Good nutrition is essential in keeping Floridians healthy.

People with healthy eating habits live longer and are at lower risk for serious health problems such as heart disease, type 2 diabetes, and obesity. For people with chronic diseases, healthy eating can help manage these conditions and prevent complications. Healthy eating is one of the biggest factors in having better health overall. Learn more about healthy eating at MyPlate.gov and Living Healthy in Florida. Also take a look, Hooked recipe book (PDF) and Go Fish! Some Fish! No Fish! (PDF) [kids book].

Healthy Eating Tips:

  • Add healthy fats. Good fats are a critical part of a health diet. Foods with monounsaturated and polyunsaturated fats are important for your brain and heart. Limit foods with trans fats, which increase the risk for heart disease. Good sources of healthy fats include olive oil, nuts, seeds, certain types of fish, and avocados.
  • Reduce sodium intake. Sodium increases blood pressure, which raises the risk for heart disease and stroke. About 90% of Americans 2 years old or older consume too much sodium. For most people ages 14 years and older, sodium should not exceed 2,300 mg per day.
  • Increase fiber intake. Fiber in your diet not only keeps you regular, it also helps you feel fuller longer.
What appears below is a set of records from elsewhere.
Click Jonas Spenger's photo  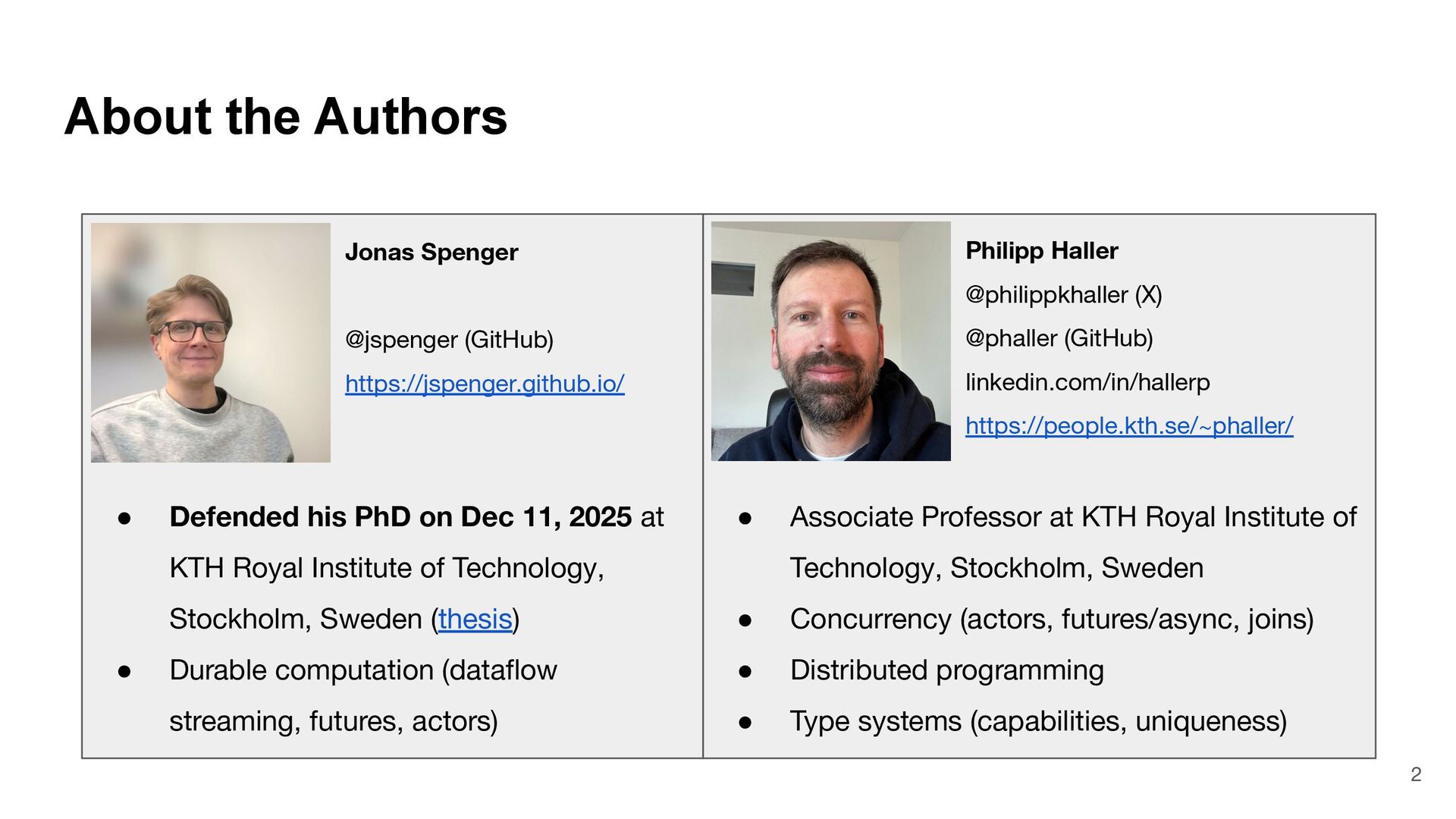pyautogui.click(x=211, y=343)
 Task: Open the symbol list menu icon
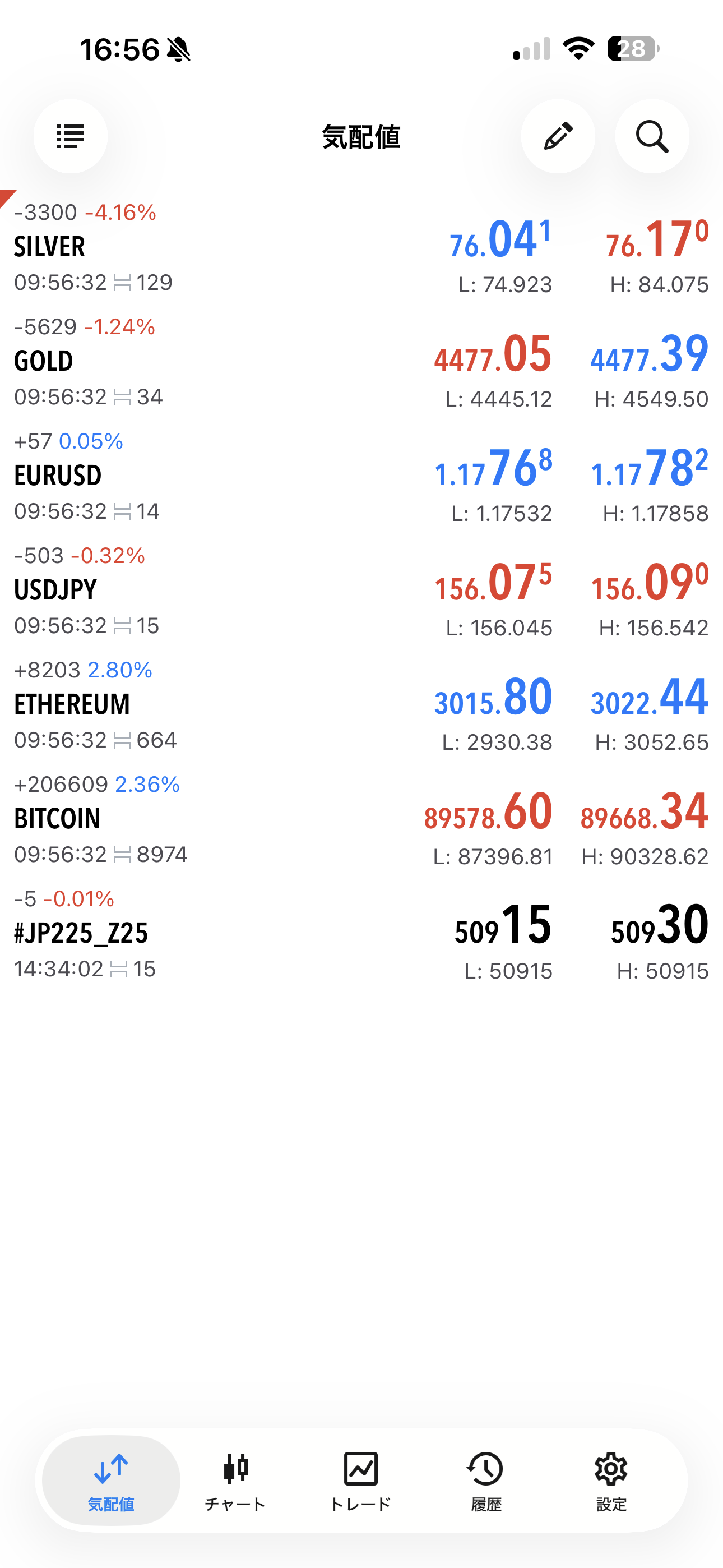tap(71, 136)
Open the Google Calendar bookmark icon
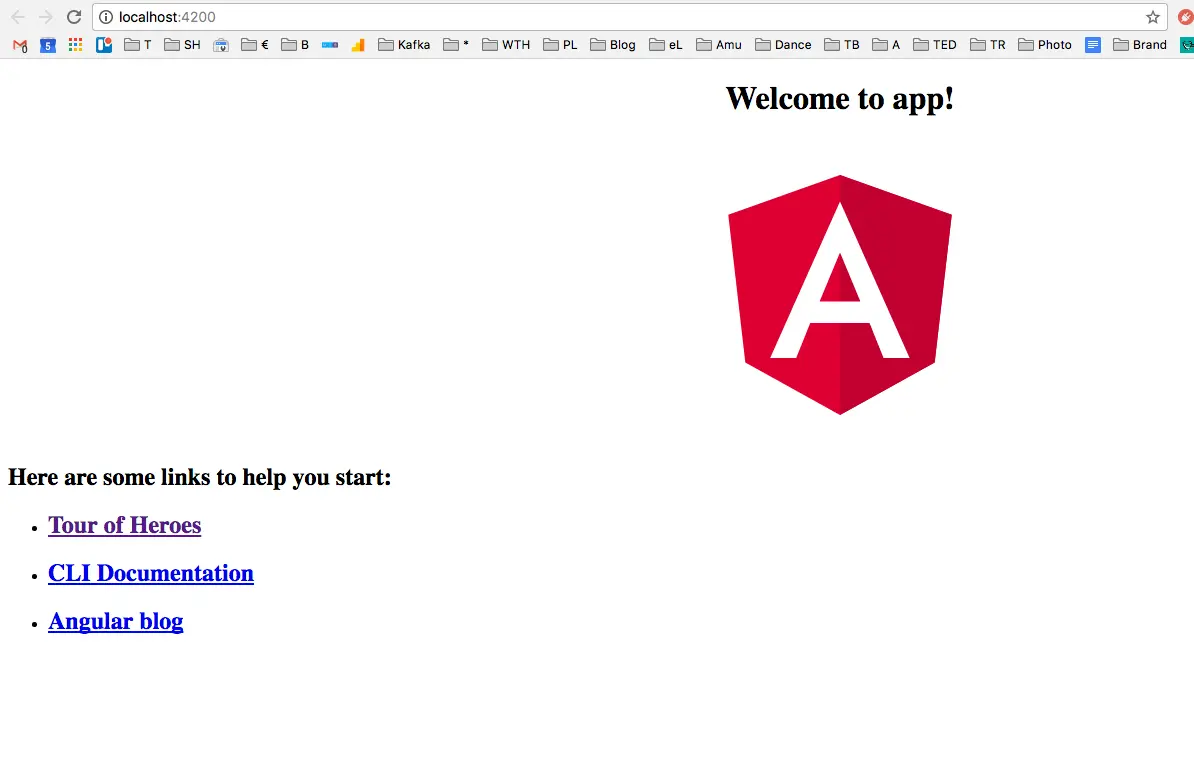Screen dimensions: 1194x763 point(48,45)
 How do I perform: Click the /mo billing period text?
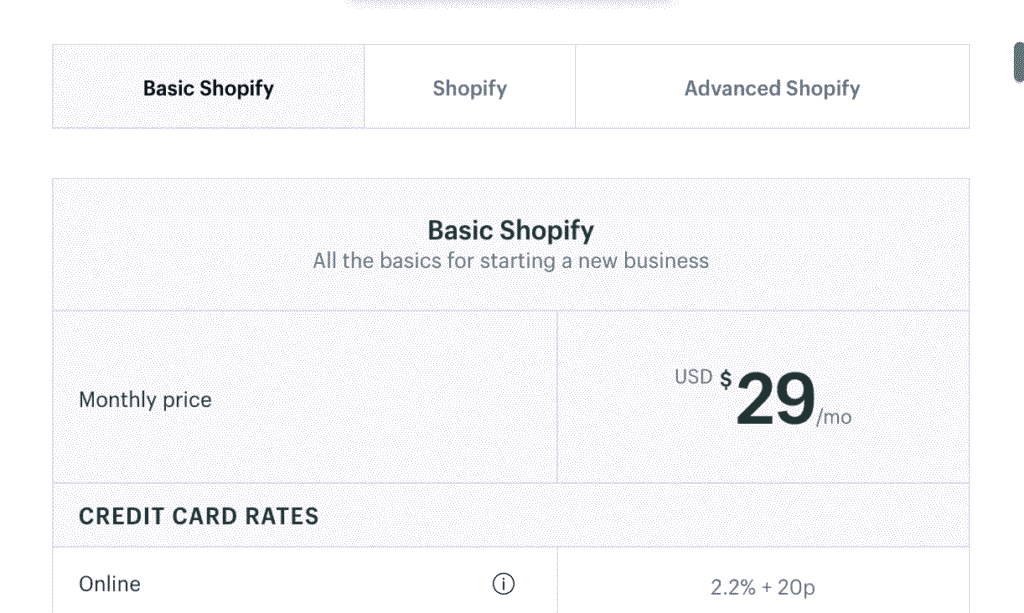coord(834,417)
Fiber also helps control blood sugar and lowers cholesterol levels. Fresh fruits and vegetables, whole grains, and legumes (beans and peas) are good sources of fiber.
  • Aim for food variety. Foods like dark, leafy greens, oranges and tomatoes—even fresh herbs—are loaded with vitamins, fiber, and minerals.

Micronutrients

Micronutrients (vitamins and minerals) are critical for several important bodily functions. Vitamins and minerals are not produced in the body, except for vitamin D. Instead, they’re consumed through food or supplements.
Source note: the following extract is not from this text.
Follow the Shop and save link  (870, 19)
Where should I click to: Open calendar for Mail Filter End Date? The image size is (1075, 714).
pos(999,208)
Six essential micronutrients:

  • Iron is critical for motor and cognitive development.
  • Vitamin A supports healthy eyesight and immune system functions.
  • Vitamin D builds strong bones by helping the body absorb calcium. This helps protect older adults from osteoporosis.
  • Iodine is required during pregnancy and infancy for the infant’s healthy growth and cognitive development.
  • Folate (vitamin B9) is essential in the earliest days of fetal growth for healthy development of the brain and spine.
  • Zinc promotes immune functions and helps people resist infectious diseases including pneumonia and malaria. Zinc is also needed for healthy pregnancies.

Breastfeeding

Breastfeeding is the best source of nutrition for most infants. It can also reduce the risk for certain health conditions for both infants and mothers.

Benefits of breastfeeding for infants include a reduced risk of:

  • Asthma.
  • Obesity.
  • Type 1 diabetes.
  • Severe lower respiratory disease.
  • Acute otitis media (ear infections).
  • Sudden infant death syndrome (SIDS).
  • Gastrointestinal infections (diarrhea/vomiting).
  • Necrotizing enterocolitis (NEC) for preterm infants.
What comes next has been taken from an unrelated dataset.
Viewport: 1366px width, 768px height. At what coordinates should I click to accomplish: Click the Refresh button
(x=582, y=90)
Breastfeeding benefits for mothers include a potentially lower risk of:

  • High blood pressure.
  • Type 2 diabetes.
  • Ovarian cancer.
  • Breast cancer.

Nutrition Access Projects

The Department works to increase access to nutrition throughout the state. Current nutrition access projects include establishing new farmers’ markets in underserved areas and increasing the number of farmers’ markets that accept Supplemental Nutrition Assistance Program (SNAP) benefits; the Women, Infants and Children (WIC) EBT card; and Fresh Access Bucks (FAB).